Coefficient of haemodiafiltration: K_hdf = K_uf + K_d

(1)

Coefficient of UF or convection: K_uf = Q_uf (C_o/C_i)

(2)

However, C_o < C_i, and therefore C_o/C_i < 1.0

(3)

Then, K_uf < Q_uf

(4)

Consequently, [K_d + K_uf] < ([K_d] + [K_uf])

(5)

where K_hdf is the coefficient of haemodiafiltration; K_uf is the coefficient of UF; K_d is the coefficient of diffusion; Q_uf is UF flow rate; C_o is concentration out; C_i is concentration in; [ ] is one chamber only; ([ ] + [ ]) is one dialyzer with two chambers.

Based on the above mathematical reasoning, two processes that occur simultaneously in a single dialyser are less efficient compared to when they occur in different dialysers.
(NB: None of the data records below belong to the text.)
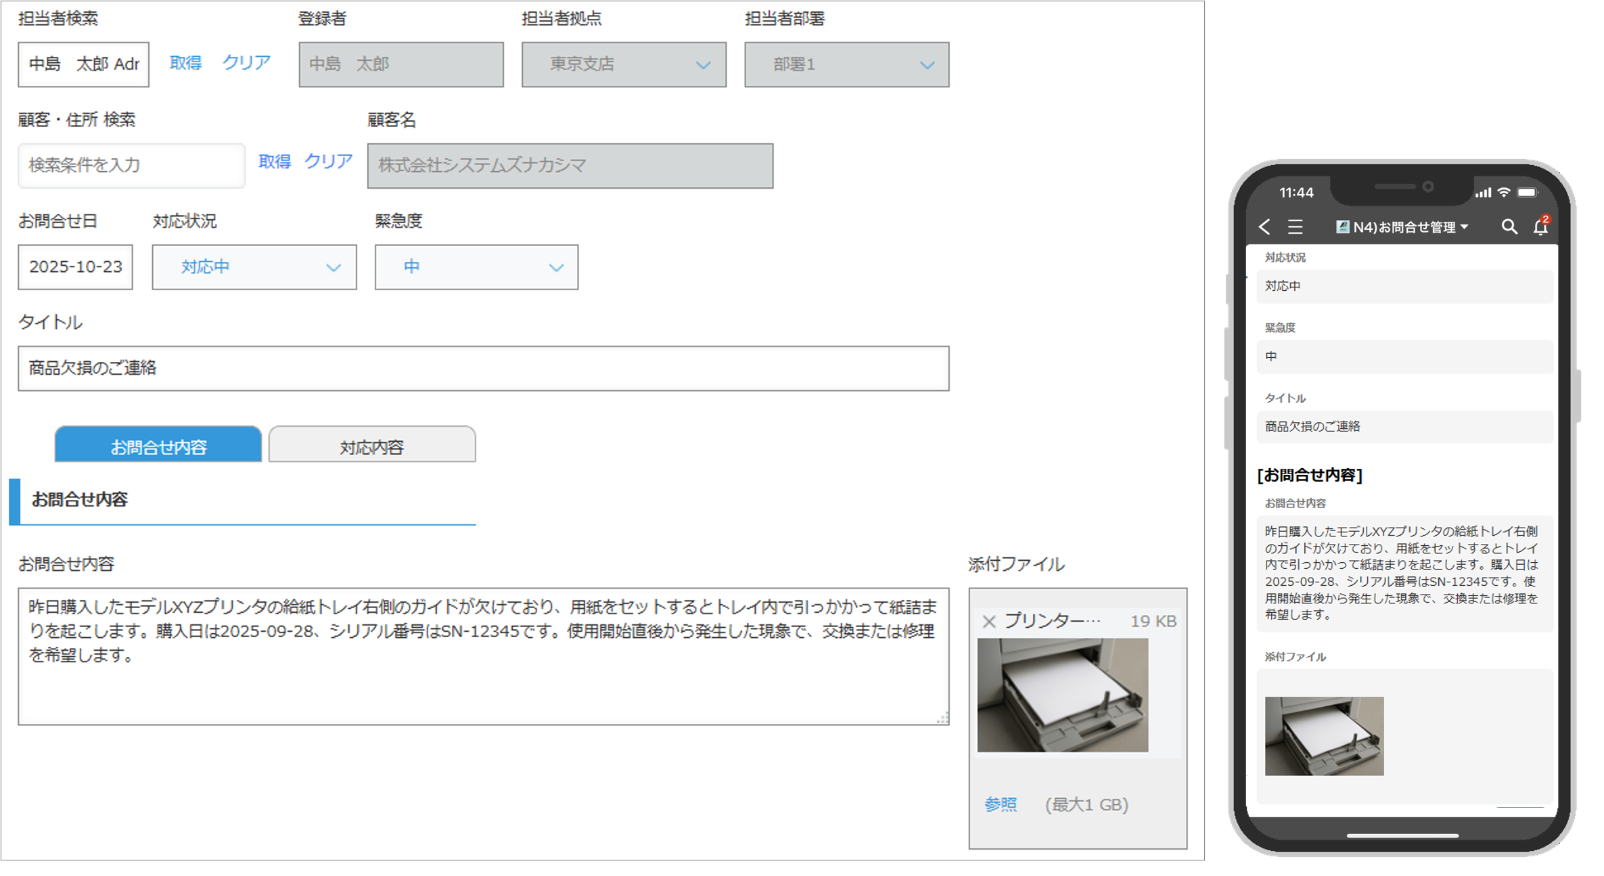Remove the プリンター attachment using its X icon
The image size is (1604, 876).
pos(990,621)
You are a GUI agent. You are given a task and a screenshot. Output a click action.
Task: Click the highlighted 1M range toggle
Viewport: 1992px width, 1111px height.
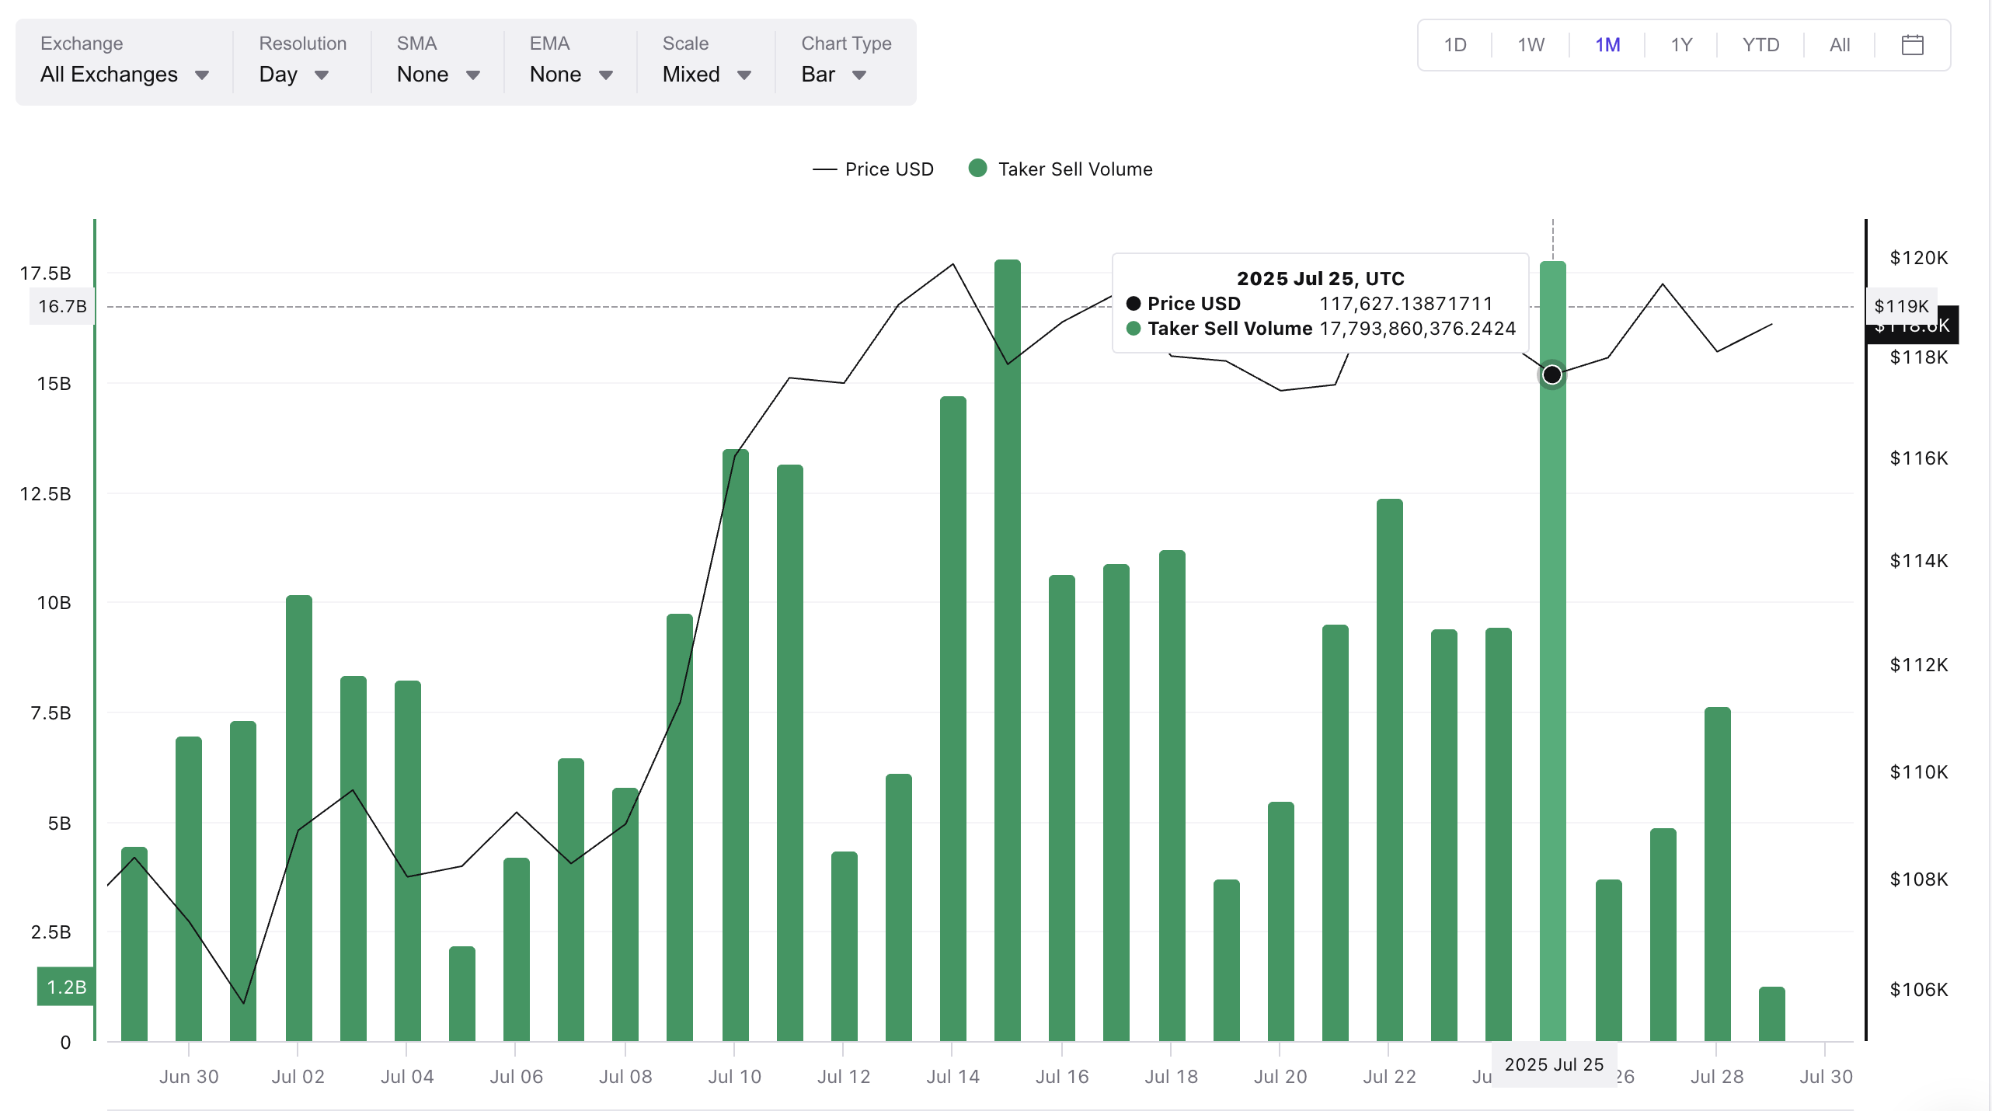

Based on this explanation, a combination of HD and haemoperfusion (Figure 1) as a function of filtration (diffusion and UF) and adsorption is an ingenious idea to remove a wide range of uremic toxins.
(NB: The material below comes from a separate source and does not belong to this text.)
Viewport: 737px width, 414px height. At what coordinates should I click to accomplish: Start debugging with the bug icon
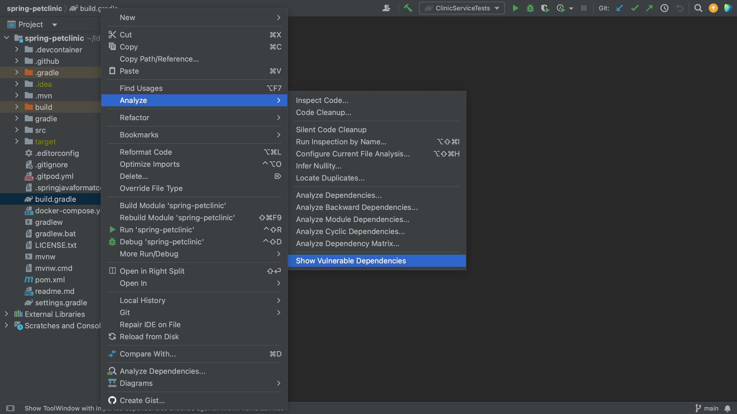coord(531,8)
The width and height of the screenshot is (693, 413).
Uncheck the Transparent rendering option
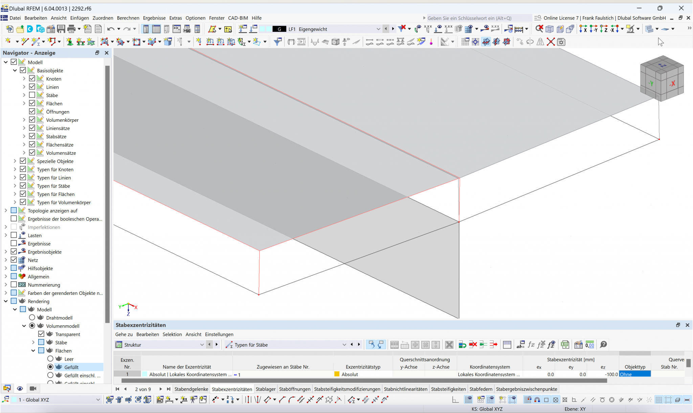[x=41, y=334]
The combination of diffusion, UF, and adsorption using HD and haemoperfusion techniques could offer many advantages. Firstly, the fouling or blocking of pores in membrane surfaces can be avoided [40]. Secondly, middle molecules and protein-bound uremic toxins would be first adsorbed in the haemoperfusion system, leaving only small water-soluble molecules in the blood to be removed by dialysis (diffusion) through HD membrane. Under these arguments, it can be assumed and predicted that the combination of HD and haemoperfusion techniques promotes excellent uremic toxin clearance [36].
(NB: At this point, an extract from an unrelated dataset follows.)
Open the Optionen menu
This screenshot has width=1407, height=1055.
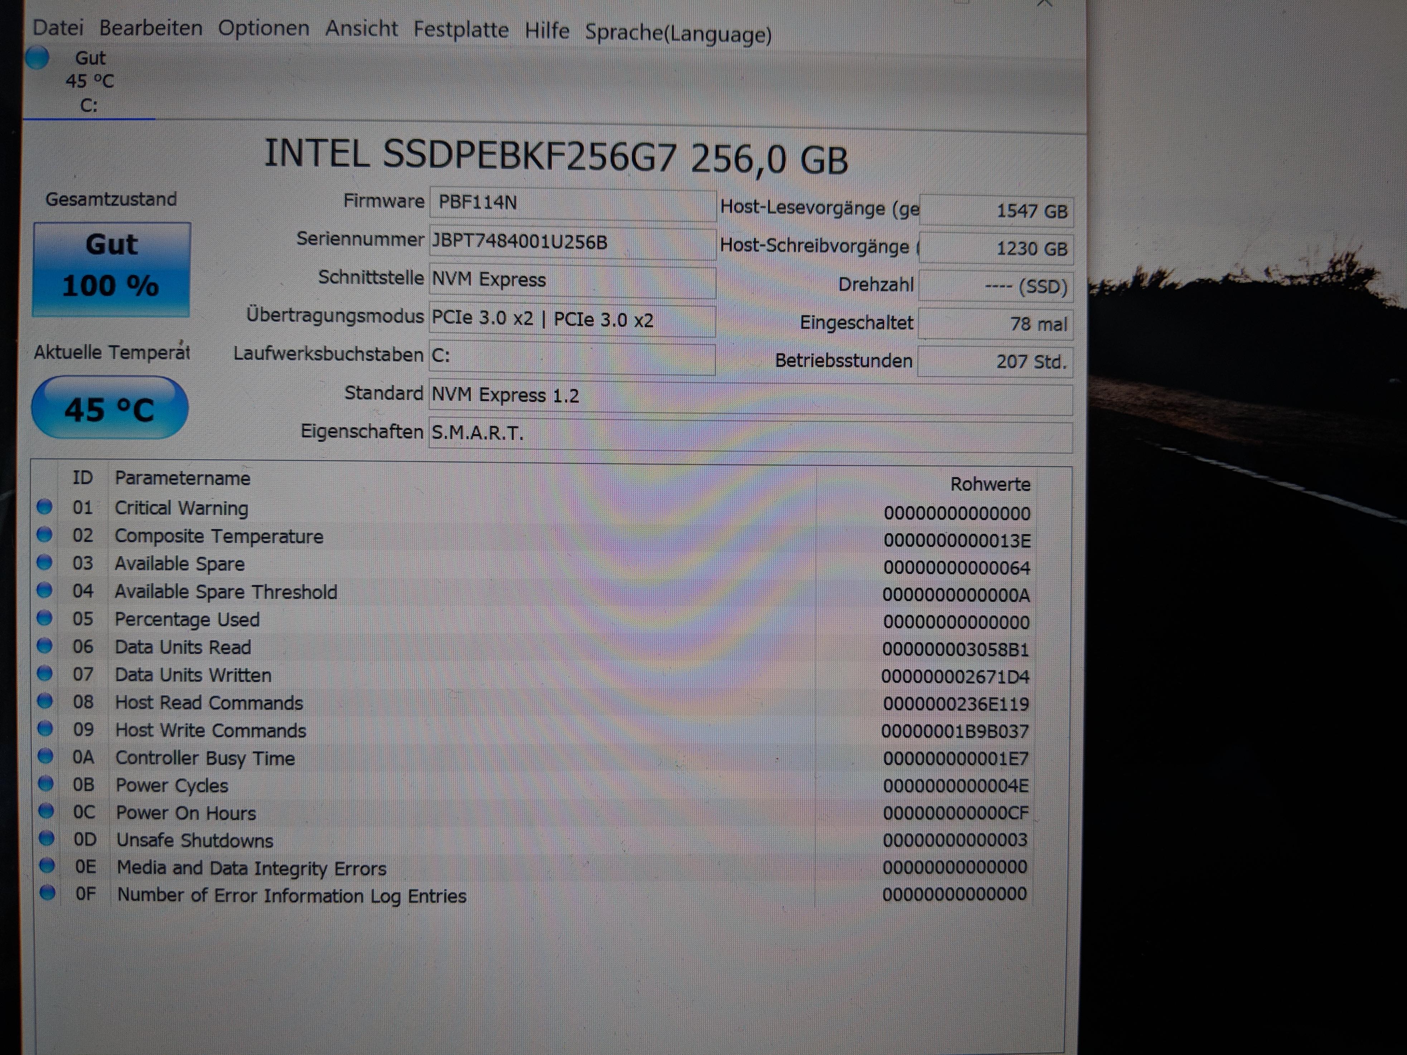coord(263,29)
Based on the description above, dialysis treatments can be divided based on the principle and their capability to remove uremic toxins, as shown in

Table 2. Types of dialysis treatment based on the principle and their capability to remove the uremic toxins.

Basic Principle	Treatment/Membrane Type	Uremic Toxins Removed
Diffusion	Dialysis/Low-flux membrane	Water-soluble
	Dialysis/High-flux membrane	Middle-molecules and Protein-bound
Adsorption	Haemoperfusion	Protein-bound
Combination of diffusion and adsorption	Dialysis/Mixed Matrix Membrane (MMM)	Water-soluble, middle-molecules, and protein-bound

. Based on the economics in terms of time efficiency and the adsorption principles of haemoperfusion, this treatment takes less time than other treatments. However, it should be stated that the selection of the type of dialysis treatment must be based on the patient’s needs. Based on the consideration of completeness of uremic toxins adequacy, the treatment using a combination of diffusion and adsorption is very promising in the future. It helps to improve the quality of life of kidney failure patients.

8. Conclusions

Improper selection of dialysis membranes and the modes of dialysis would result in the inadequacy of blood purification treatment, which will be very detrimental to the patients with AKI and can lead to death. The top priority of choosing a dialysis membrane must be based on its capacity to remove targeted groups of molecules according to the clinical profile of an individual rather than the cost of treatment so that an efficient blood purification process can be achieved. A low-flux membrane, for example, is sufficient to remove small water-soluble molecules over a long period of time for septic patients with unstable haemodynamic conditions. In a high concentration of middle molecules in the blood, a high-flux membrane is needed. High-flux membranes are more versatile as they can be utilised in HD, HF, and HDF modes.

On the other hand, adsorptive membranes have been developed to improve the removal of protein-bound uremic toxins and different types of molecules, including cytokines and endotoxins, through diffusion and adsorption. As an alternative, haemoperfusion treatment using a sorbent cartridge is performed to eliminate these recalcitrant molecules due to its higher efficiency compared to HD using an adsorptive membrane. The removal of cytokines and endotoxins from blood, either by adsorptive membrane or adsorbent, is very beneficial in improving the clinical outcomes of septic patients with AKI. In some cases, the integration of haemoperfusion and HD is made to systematically remove all types of uremic toxins at one time.